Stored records
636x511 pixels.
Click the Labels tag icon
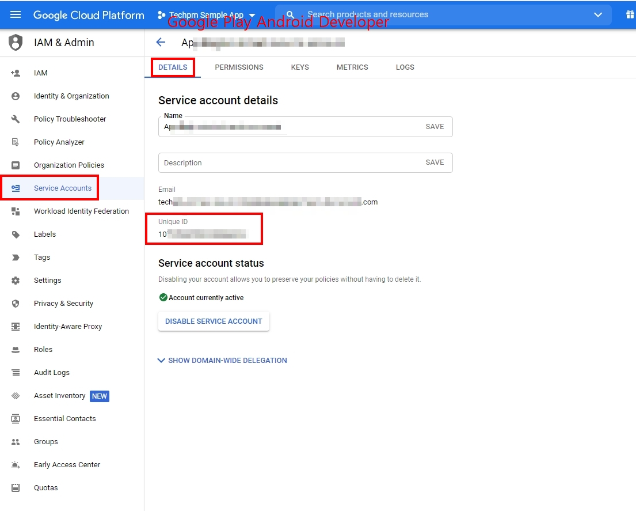click(x=16, y=234)
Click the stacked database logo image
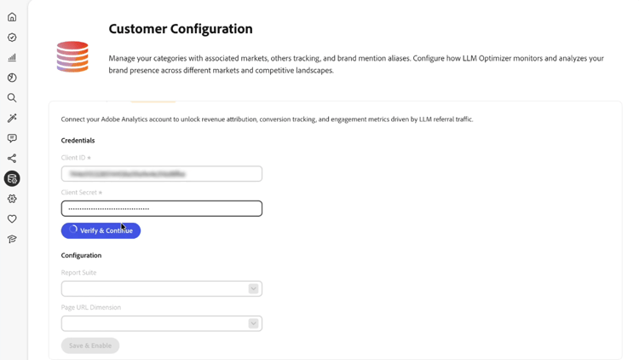The image size is (639, 360). [x=72, y=56]
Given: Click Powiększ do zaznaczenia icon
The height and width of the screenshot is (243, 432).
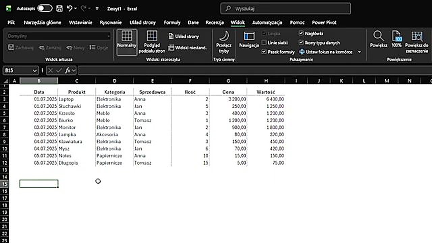Looking at the screenshot, I should tap(416, 36).
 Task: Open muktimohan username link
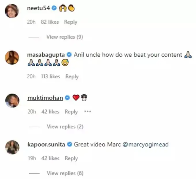45,98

- [The problem]: Without any of the pictures, set the entries down again exactly as written.

- [Completed task]:
636x511 pixels.
Click the Labels tag icon
click(x=16, y=234)
Click the stacked database logo image
The image size is (639, 360). [x=72, y=56]
Given: Click Powiększ do zaznaczenia icon
The height and width of the screenshot is (243, 432).
Looking at the screenshot, I should tap(416, 36).
 Task: Open muktimohan username link
45,98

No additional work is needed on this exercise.